03: Abduction
Angie Colson walked briskly on the boardwalk by the sea, her hurried steps taking her to the beach villa where the party was held.
There were small groups of people gathered at the seaside, pointing at the dark sky. Angie looked at the moon. She briefly remembered the news; that a lunar eclipse would transpire that night.
A special eclipse that would occur every forty years. In the middle of the boardwalk, her feet stopped to watch the historic moment unfold. She would be almost sixty if she wanted to witness it again, and god knew if she was still alive then.
The salty night breeze caressed her bare skin. Her frilly, black dress was sleeveless and stopped at her knees. She wasn't used to feeling the wind on her limbs.
Angie filched out her phone to call her best friend. "Jean, I'm on the way," she said.
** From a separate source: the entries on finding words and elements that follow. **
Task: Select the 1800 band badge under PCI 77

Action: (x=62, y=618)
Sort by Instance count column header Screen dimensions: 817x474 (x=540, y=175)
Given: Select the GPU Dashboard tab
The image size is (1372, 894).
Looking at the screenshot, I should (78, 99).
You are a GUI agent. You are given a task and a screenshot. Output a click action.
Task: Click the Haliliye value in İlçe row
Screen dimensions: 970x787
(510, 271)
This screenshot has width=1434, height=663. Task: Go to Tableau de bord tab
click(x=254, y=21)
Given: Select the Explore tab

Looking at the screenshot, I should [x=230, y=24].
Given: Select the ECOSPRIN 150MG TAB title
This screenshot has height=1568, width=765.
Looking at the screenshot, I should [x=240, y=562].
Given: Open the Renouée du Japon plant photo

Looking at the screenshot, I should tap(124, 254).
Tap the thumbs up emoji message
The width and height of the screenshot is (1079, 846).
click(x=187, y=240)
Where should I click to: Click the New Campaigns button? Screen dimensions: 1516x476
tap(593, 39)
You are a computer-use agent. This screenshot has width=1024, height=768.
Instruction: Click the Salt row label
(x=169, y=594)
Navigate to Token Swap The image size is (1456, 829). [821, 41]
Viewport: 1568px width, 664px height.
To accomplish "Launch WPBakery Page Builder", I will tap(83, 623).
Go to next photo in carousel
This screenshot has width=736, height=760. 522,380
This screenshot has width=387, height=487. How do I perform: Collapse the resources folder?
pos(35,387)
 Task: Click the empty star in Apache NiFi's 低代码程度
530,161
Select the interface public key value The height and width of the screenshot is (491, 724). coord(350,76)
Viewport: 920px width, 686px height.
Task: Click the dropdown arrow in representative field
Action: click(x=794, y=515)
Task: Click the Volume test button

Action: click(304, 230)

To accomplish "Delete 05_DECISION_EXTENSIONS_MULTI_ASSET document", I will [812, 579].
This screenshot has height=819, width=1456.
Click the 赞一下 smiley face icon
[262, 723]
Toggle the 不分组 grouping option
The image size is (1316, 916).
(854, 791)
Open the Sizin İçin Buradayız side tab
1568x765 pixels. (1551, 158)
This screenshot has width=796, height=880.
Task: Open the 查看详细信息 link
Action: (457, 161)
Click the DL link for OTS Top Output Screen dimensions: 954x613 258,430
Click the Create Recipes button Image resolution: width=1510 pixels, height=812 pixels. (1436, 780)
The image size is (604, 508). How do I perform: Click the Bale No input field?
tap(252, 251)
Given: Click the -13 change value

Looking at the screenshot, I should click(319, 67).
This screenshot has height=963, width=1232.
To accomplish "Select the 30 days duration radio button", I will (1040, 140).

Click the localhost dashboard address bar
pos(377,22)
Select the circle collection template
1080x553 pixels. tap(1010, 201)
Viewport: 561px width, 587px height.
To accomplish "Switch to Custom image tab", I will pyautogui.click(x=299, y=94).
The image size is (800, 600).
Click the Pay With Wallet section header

Jean was shrieking over the line. "Oh god, I didn't think you're coming! When your dad called me, I just couldn't lie, you know! So you're not really having a fever?"
"If I was, I wouldn't be walking at the beach at night. Did you know there's an eclipse happening tonight? I'm watching it right now actually."
"I knew it! What a lying prick your dad is!"
Angie watched as the sun, ironically now a round black mass of darkness, edging close to obscure the moon. In a few minutes, the sun would swallow it completely.
"Don't call Clive that. You know I don't like it."
This text was taken from Royal Road. Help the author by reading the original version there.
"What? That I called him your dad, or that he's a prick?"
"Both. He's my guardian and nobody gets to call him anything except me."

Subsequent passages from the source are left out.